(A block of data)
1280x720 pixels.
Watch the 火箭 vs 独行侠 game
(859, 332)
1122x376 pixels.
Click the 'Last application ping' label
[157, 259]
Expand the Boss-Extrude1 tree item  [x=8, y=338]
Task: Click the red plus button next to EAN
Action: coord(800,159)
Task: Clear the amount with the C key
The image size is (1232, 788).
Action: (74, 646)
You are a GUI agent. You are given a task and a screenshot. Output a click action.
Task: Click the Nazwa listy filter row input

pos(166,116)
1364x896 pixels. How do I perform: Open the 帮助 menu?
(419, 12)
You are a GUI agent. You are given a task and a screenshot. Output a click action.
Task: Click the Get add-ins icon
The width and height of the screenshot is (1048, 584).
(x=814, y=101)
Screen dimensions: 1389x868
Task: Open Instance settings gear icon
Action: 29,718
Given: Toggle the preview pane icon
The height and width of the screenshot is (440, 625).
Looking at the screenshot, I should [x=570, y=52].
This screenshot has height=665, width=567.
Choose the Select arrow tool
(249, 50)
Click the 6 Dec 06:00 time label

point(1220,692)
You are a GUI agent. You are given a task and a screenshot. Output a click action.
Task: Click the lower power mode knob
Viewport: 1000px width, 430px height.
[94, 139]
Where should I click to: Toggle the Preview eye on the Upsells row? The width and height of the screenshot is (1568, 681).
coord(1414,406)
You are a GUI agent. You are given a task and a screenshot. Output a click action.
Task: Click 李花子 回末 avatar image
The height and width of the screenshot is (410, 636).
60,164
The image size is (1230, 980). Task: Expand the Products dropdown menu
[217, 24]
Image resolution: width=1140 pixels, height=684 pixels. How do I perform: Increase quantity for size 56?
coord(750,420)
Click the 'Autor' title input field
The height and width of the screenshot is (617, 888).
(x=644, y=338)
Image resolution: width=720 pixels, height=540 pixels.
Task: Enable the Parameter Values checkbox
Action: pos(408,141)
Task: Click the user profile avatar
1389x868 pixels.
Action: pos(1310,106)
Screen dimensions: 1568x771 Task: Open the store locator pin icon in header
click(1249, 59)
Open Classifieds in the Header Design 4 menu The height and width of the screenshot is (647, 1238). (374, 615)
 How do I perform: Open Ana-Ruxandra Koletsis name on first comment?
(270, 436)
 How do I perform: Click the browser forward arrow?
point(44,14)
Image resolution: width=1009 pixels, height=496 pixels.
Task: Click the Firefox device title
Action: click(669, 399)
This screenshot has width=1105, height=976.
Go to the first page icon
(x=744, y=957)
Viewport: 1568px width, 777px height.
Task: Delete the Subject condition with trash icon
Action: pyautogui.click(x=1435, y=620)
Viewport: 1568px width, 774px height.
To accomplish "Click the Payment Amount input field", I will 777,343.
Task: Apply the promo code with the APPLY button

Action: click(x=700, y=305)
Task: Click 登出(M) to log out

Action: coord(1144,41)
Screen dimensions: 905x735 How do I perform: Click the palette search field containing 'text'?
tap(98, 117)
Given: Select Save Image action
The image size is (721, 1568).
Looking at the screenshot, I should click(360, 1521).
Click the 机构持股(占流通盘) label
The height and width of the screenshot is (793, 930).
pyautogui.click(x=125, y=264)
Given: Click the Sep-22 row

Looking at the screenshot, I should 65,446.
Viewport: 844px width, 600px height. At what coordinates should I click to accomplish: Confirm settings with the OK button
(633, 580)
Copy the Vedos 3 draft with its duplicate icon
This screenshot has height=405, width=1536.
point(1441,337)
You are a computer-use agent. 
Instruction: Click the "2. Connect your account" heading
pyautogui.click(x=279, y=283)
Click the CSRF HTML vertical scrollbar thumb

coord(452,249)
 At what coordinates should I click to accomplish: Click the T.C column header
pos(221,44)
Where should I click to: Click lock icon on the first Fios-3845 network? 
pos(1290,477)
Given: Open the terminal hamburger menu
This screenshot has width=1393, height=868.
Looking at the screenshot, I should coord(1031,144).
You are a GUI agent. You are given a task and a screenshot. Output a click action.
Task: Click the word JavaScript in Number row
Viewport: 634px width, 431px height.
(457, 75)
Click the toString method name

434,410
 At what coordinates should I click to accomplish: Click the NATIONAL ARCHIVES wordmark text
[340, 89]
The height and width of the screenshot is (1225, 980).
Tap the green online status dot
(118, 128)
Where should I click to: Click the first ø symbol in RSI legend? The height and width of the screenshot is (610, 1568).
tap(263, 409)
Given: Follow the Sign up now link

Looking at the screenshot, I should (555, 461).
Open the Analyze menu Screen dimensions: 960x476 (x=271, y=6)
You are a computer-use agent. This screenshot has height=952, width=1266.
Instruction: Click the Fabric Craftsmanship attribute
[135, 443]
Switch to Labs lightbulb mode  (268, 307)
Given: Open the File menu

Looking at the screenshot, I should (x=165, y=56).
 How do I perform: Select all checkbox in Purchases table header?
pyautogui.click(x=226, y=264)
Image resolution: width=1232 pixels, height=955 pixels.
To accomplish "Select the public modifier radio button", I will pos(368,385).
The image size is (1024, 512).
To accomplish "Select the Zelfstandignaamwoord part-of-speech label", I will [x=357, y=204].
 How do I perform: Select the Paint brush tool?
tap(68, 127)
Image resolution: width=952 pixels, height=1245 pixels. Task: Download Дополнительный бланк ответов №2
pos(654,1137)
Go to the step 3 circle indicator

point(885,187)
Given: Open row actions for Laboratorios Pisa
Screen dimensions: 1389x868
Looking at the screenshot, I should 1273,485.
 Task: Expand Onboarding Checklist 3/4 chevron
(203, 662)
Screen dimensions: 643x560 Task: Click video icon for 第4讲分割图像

### Aim:
Turn every line of the data above into a JSON list of strings, one string per line, leaving out blank lines.

### Solution to this problem:
[
  "1280x720 pixels.",
  "Watch the 火箭 vs 独行侠 game",
  "(859, 332)",
  "1122x376 pixels.",
  "Click the 'Last application ping' label",
  "[157, 259]",
  "Expand the Boss-Extrude1 tree item  [x=8, y=338]",
  "Task: Click the red plus button next to EAN",
  "Action: coord(800,159)",
  "Task: Clear the amount with the C key",
  "The image size is (1232, 788).",
  "Action: (74, 646)",
  "You are a GUI agent. You are given a task and a screenshot. Output a click action.",
  "Task: Click the Nazwa listy filter row input",
  "pos(166,116)",
  "1364x896 pixels. How do I perform: Open the 帮助 menu?",
  "(419, 12)",
  "You are a GUI agent. You are given a task and a screenshot. Output a click action.",
  "Task: Click the Get add-ins icon",
  "The width and height of the screenshot is (1048, 584).",
  "(x=814, y=101)",
  "Screen dimensions: 1389x868",
  "Task: Open Instance settings gear icon",
  "Action: 29,718",
  "Given: Toggle the preview pane icon",
  "The height and width of the screenshot is (440, 625).",
  "Looking at the screenshot, I should [x=570, y=52].",
  "This screenshot has height=665, width=567.",
  "Choose the Select arrow tool",
  "(249, 50)",
  "Click the 6 Dec 06:00 time label",
  "point(1220,692)",
  "You are a GUI agent. You are given a task and a screenshot. Output a click action.",
  "Task: Click the lower power mode knob",
  "Viewport: 1000px width, 430px height.",
  "[94, 139]",
  "Where should I click to: Toggle the Preview eye on the Upsells row? The width and height of the screenshot is (1568, 681).",
  "coord(1414,406)",
  "You are a GUI agent. You are given a task and a screenshot. Output a click action.",
  "Task: Click 李花子 回末 avatar image",
  "The height and width of the screenshot is (410, 636).",
  "60,164",
  "The image size is (1230, 980). Task: Expand the Products dropdown menu",
  "[217, 24]",
  "Image resolution: width=1140 pixels, height=684 pixels. How do I perform: Increase quantity for size 56?",
  "coord(750,420)",
  "Click the 'Autor' title input field",
  "The height and width of the screenshot is (617, 888).",
  "(x=644, y=338)",
  "Image resolution: width=720 pixels, height=540 pixels.",
  "Task: Enable the Parameter Values checkbox",
  "Action: pos(408,141)",
  "Task: Click the user profile avatar",
  "1389x868 pixels.",
  "Action: pos(1310,106)",
  "Screen dimensions: 1568x771 Task: Open the store locator pin icon in header",
  "click(1249, 59)",
  "Open Classifieds in the Header Design 4 menu The height and width of the screenshot is (647, 1238). (374, 615)",
  " How do I perform: Open Ana-Ruxandra Koletsis name on first comment?",
  "(270, 436)",
  " How do I perform: Click the browser forward arrow?",
  "point(44,14)",
  "Image resolution: width=1009 pixels, height=496 pixels.",
  "Task: Click the Firefox device title",
  "Action: click(669, 399)",
  "This screenshot has width=1105, height=976.",
  "Go to the first page icon",
  "(x=744, y=957)",
  "Viewport: 1568px width, 777px height.",
  "Task: Delete the Subject condition with trash icon",
  "Action: pyautogui.click(x=1435, y=620)",
  "Viewport: 1568px width, 774px height.",
  "To accomplish \"Click the Payment Amount input field\", I will 777,343.",
  "Task: Apply the promo code with the APPLY button",
  "Action: click(x=700, y=305)",
  "Task: Click 登出(M) to log out",
  "Action: coord(1144,41)",
  "Screen dimensions: 905x735 How do I perform: Click the palette search field containing 'text'?",
  "tap(98, 117)",
  "Given: Select Save Image action",
  "The image size is (721, 1568).",
  "Looking at the screenshot, I should click(360, 1521).",
  "Click the 机构持股(占流通盘) label",
  "The height and width of the screenshot is (793, 930).",
  "pyautogui.click(x=125, y=264)",
  "Given: Click the Sep-22 row",
  "Looking at the screenshot, I should 65,446.",
  "Viewport: 844px width, 600px height. At what coordinates should I click to accomplish: Confirm settings with the OK button",
  "(633, 580)",
  "Copy the Vedos 3 draft with its duplicate icon",
  "This screenshot has height=405, width=1536.",
  "point(1441,337)",
  "You are a computer-use agent. ",
  "Instruction: Click the \"2. Connect your account\" heading",
  "pyautogui.click(x=279, y=283)",
  "Click the CSRF HTML vertical scrollbar thumb",
  "coord(452,249)",
  " At what coordinates should I click to accomplish: Click the T.C column header",
  "pos(221,44)",
  "Where should I click to: Click lock icon on the first Fios-3845 network? ",
  "pos(1290,477)",
  "Given: Open the terminal hamburger menu",
  "This screenshot has width=1393, height=868.",
  "Looking at the screenshot, I should coord(1031,144).",
  "You are a GUI agent. You are given a task and a screenshot. Output a click action.",
  "Task: Click the word JavaScript in Number row",
  "Viewport: 634px width, 431px height.",
  "(457, 75)",
  "Click the toString method name",
  "434,410",
  " At what coordinates should I click to accomplish: Click the NATIONAL ARCHIVES wordmark text",
  "[340, 89]",
  "The height and width of the screenshot is (1225, 980).",
  "Tap the green online status dot",
  "(118, 128)",
  "Where should I click to: Click the first ø symbol in RSI legend? The height and width of the screenshot is (610, 1568).",
  "tap(263, 409)",
  "Given: Follow the Sign up now link",
  "Looking at the screenshot, I should (555, 461).",
  "Open the Analyze menu Screen dimensions: 960x476 (x=271, y=6)",
  "You are a computer-use agent. This screenshot has height=952, width=1266.",
  "Instruction: Click the Fabric Craftsmanship attribute",
  "[135, 443]",
  "Switch to Labs lightbulb mode  (268, 307)",
  "Given: Open the File menu",
  "Looking at the screenshot, I should (x=165, y=56).",
  " How do I perform: Select all checkbox in Purchases table header?",
  "pyautogui.click(x=226, y=264)",
  "Image resolution: width=1232 pixels, height=955 pixels.",
  "To accomplish \"Select the public modifier radio button\", I will pos(368,385).",
  "The image size is (1024, 512).",
  "To accomplish \"Select the Zelfstandignaamwoord part-of-speech label\", I will [x=357, y=204].",
  " How do I perform: Select the Paint brush tool?",
  "tap(68, 127)",
  "Image resolution: width=952 pixels, height=1245 pixels. Task: Download Дополнительный бланк ответов №2",
  "pos(654,1137)",
  "Go to the step 3 circle indicator",
  "point(885,187)",
  "Given: Open row actions for Laboratorios Pisa",
  "Screen dimensions: 1389x868",
  "Looking at the screenshot, I should 1273,485.",
  " Task: Expand Onboarding Checklist 3/4 chevron",
  "(203, 662)",
  "Screen dimensions: 643x560 Task: Click video icon for 第4讲分割图像"
]